Remember the past year or so of posts I’ve intermittently written regarding my son? You know, when I’m anxious about his homework not being done, or not being turned in, or he’s failing a class, or he’s only thinking about work?
I have reduced my expectations to the point where I celebrate that he only failed one class this semester.
I have dried my tears at seeing the mothers and their children at Starbucks just like we used to do every Saturday morning.
I have shut my mouth about what I want him to do, and I’m letting him do what he wants to do. (Basically.) If I drop him off at the front door of the school at 7:18 every morning, and he leaves out the back door at 7:20 to go have a smoke at the Carillon across the street, that’s up to him.
If he gets 90% or higher on all his exams, but still fails the class because he didn’t hand in one scrap of homework, that’s up to him.

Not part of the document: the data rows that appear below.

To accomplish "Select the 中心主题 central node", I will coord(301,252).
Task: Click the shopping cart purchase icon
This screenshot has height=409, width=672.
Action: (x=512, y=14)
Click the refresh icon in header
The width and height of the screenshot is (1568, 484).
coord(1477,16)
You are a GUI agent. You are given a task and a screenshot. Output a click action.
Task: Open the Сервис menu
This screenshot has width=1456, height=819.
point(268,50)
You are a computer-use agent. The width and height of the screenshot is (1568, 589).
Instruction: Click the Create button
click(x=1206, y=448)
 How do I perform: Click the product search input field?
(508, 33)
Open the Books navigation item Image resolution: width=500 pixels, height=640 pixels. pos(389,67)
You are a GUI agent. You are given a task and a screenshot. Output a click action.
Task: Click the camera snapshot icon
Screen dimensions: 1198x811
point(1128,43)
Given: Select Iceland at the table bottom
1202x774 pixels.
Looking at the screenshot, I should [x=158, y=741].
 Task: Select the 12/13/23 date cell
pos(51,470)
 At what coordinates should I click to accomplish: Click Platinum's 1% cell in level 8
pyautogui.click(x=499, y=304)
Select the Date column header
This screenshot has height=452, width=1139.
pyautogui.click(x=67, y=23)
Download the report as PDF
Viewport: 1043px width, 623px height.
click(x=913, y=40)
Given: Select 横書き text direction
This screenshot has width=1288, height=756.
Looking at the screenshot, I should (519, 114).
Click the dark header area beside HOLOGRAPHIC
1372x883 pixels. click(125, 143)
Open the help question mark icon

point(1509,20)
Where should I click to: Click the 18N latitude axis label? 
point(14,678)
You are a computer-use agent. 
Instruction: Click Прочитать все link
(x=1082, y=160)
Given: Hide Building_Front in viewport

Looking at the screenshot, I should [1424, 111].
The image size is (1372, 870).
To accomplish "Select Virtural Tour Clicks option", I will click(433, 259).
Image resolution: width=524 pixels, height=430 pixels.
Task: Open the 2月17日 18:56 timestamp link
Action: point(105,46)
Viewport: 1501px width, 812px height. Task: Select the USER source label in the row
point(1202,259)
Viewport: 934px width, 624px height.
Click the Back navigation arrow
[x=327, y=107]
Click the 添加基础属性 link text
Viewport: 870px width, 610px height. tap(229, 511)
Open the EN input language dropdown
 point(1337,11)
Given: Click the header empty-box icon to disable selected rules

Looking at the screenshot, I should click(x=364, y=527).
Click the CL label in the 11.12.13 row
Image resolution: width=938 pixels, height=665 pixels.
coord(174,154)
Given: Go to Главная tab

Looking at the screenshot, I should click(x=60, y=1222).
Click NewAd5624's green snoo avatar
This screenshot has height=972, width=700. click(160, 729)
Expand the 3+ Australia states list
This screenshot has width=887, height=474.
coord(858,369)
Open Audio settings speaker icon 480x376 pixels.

If he promises me an hour at Starbucks along with my Christmas gift card, and my heart is silently crying as all the time of Winter break escapes before it comes true, that’s up to him.
And then what does he do?
He actually notices that his High School is sponsoring a Mother Son Brunch, thinks of inviting me, uses the money he’s earned to buy two tickets for us to go, and then slips them into his stepfather’s hand so it will be a surprise for me.
I’m surprised, all right. It looks like my son is returning to the boy I once knew. Funny how that happens when I finally shut my mouth.